THE TASK – Collect every line of the rows below that contains the string "computer", and copy each one out in full.

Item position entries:
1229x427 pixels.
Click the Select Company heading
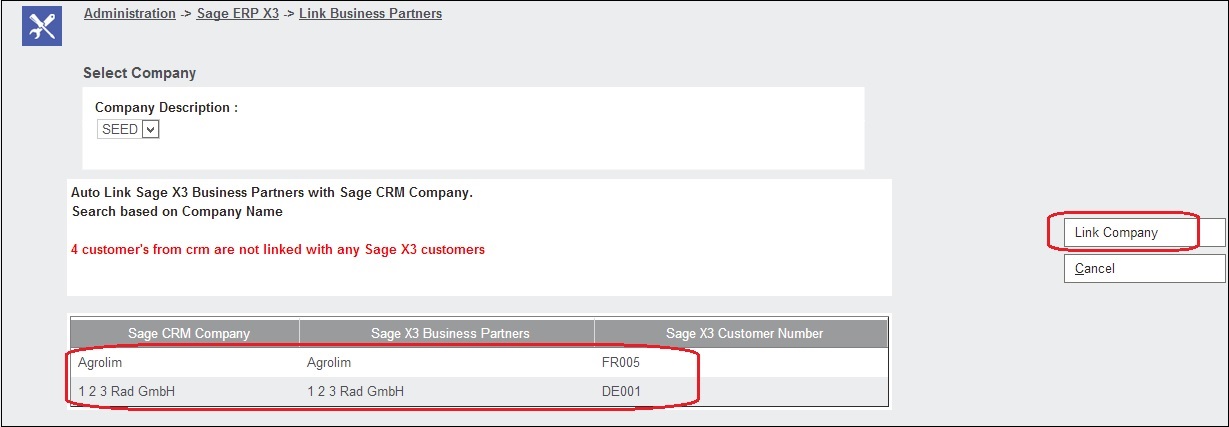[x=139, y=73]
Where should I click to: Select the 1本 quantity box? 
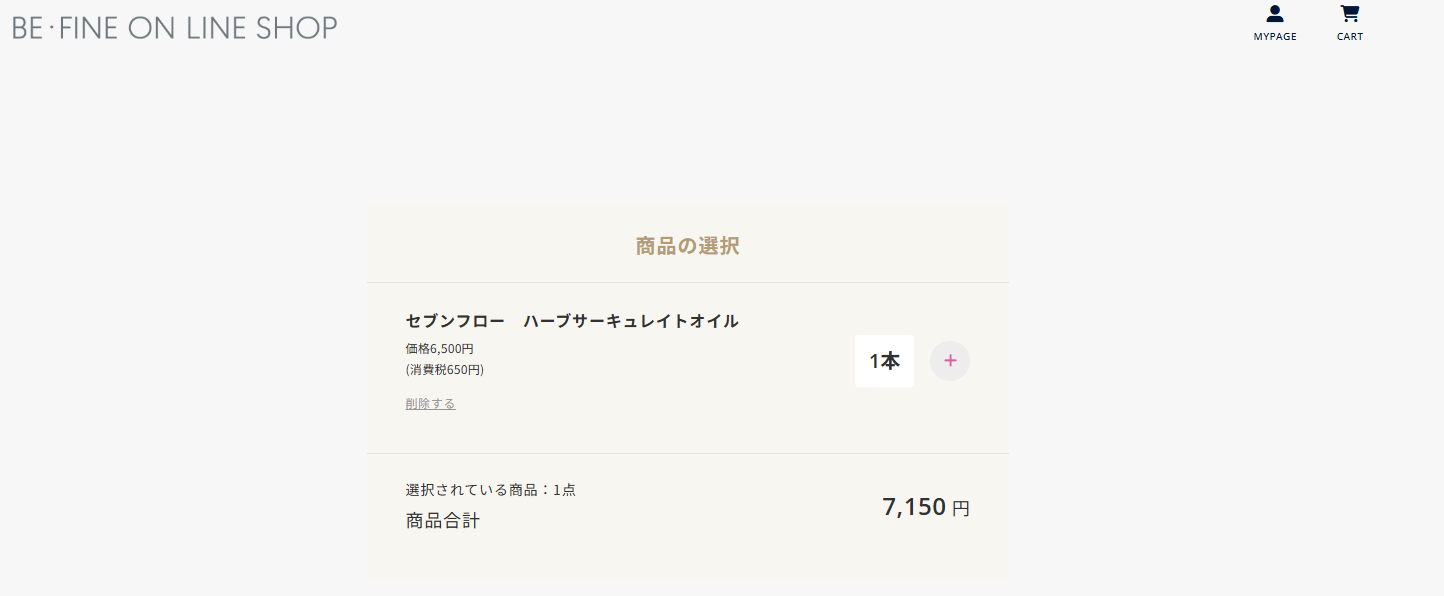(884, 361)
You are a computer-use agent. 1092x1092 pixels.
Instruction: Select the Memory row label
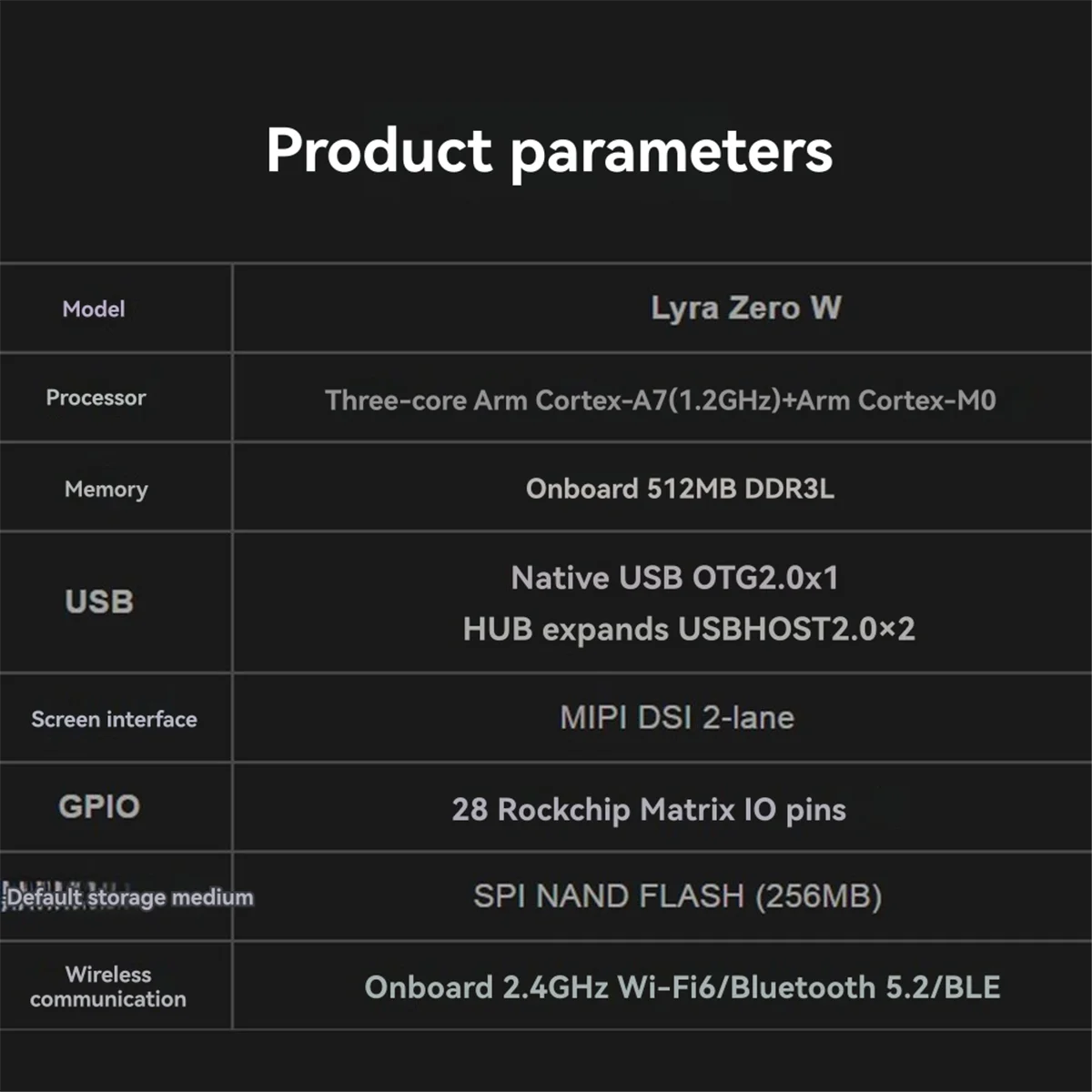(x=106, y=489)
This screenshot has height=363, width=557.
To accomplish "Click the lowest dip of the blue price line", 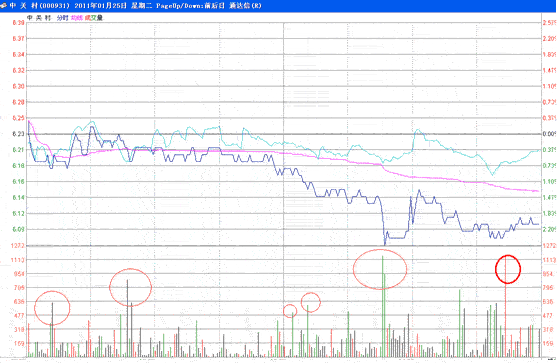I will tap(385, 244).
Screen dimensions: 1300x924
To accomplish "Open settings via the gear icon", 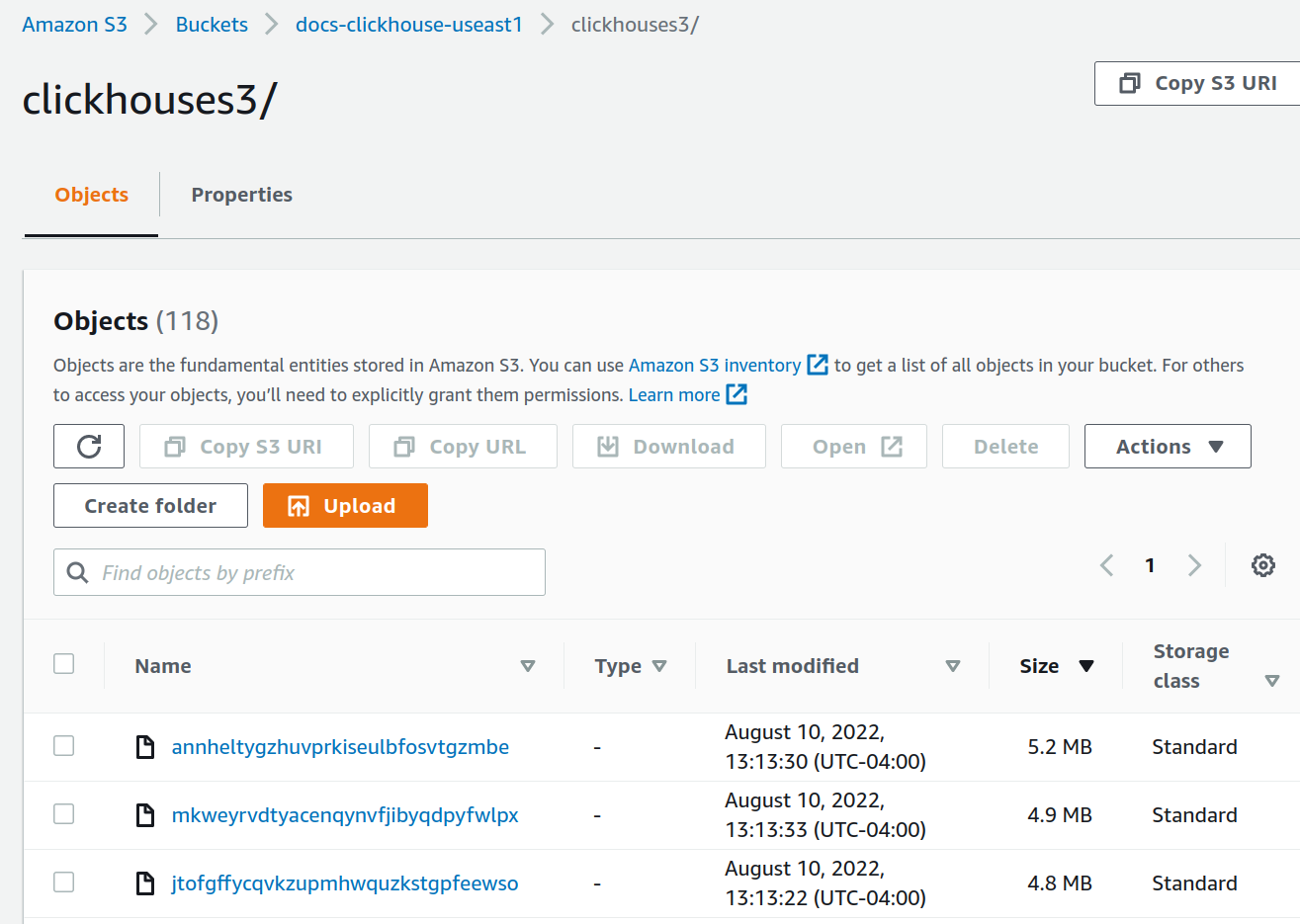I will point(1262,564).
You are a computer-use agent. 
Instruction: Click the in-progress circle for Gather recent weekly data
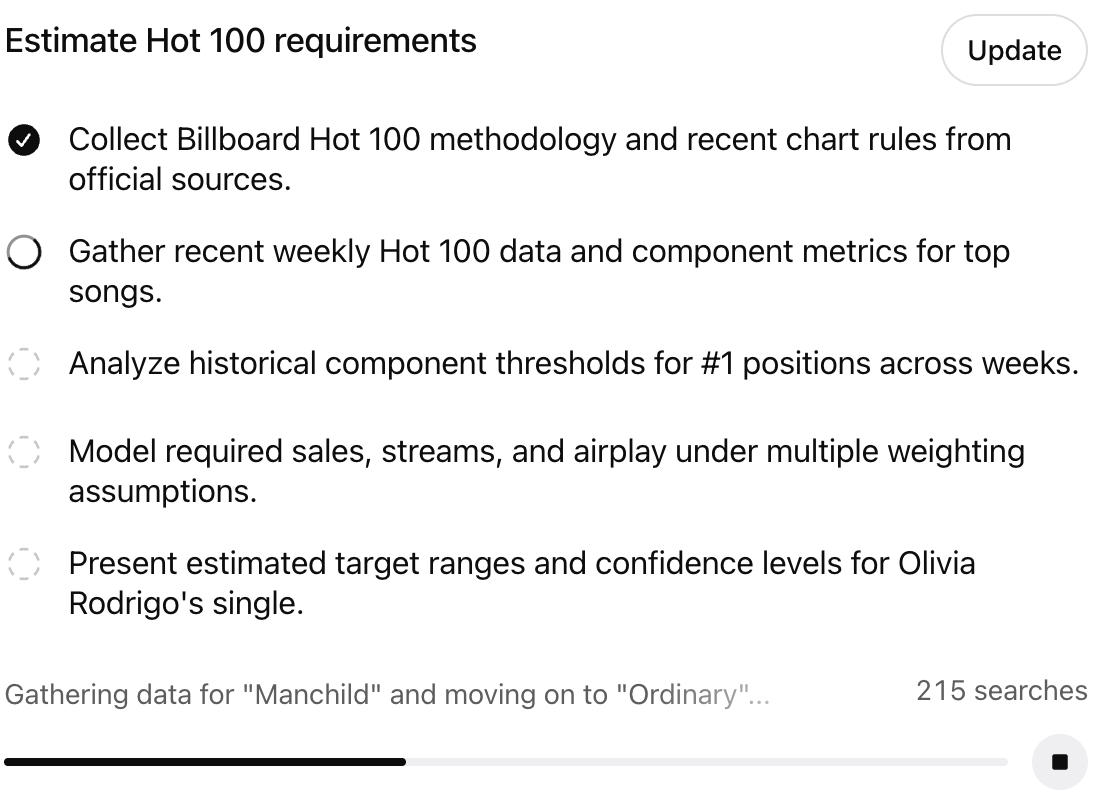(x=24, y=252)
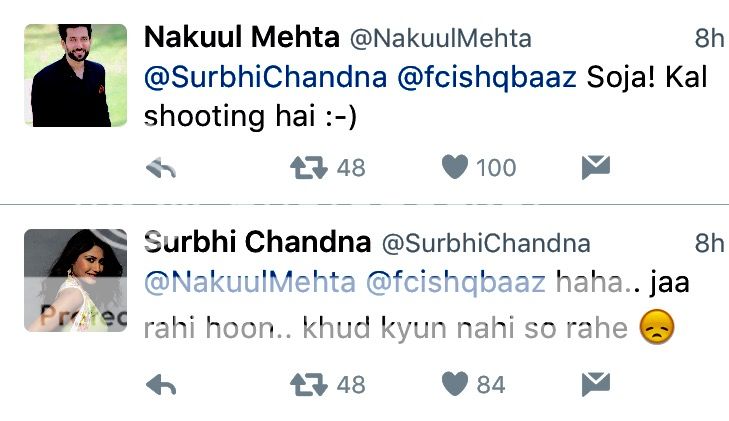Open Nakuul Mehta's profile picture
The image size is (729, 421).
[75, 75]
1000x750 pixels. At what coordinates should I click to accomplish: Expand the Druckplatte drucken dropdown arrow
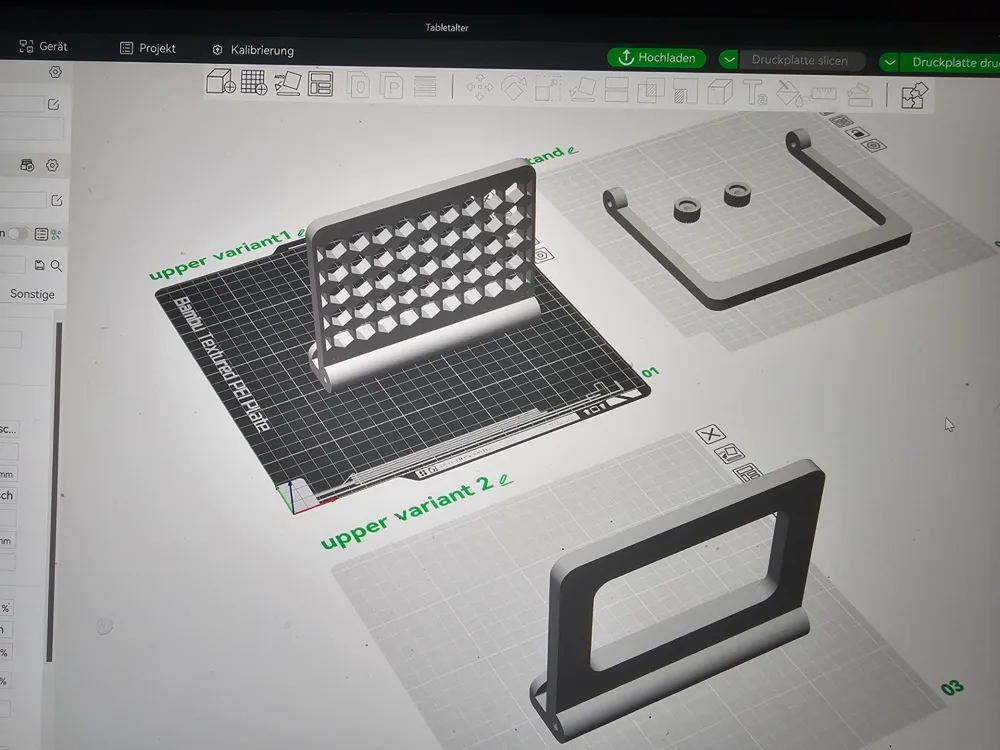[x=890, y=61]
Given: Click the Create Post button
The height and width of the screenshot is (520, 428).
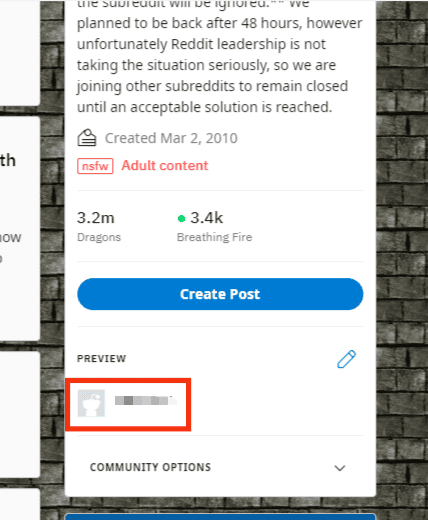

REPLY –
You are a computer-use agent. 1092x1092 pixels.
You are a computer-use agent. 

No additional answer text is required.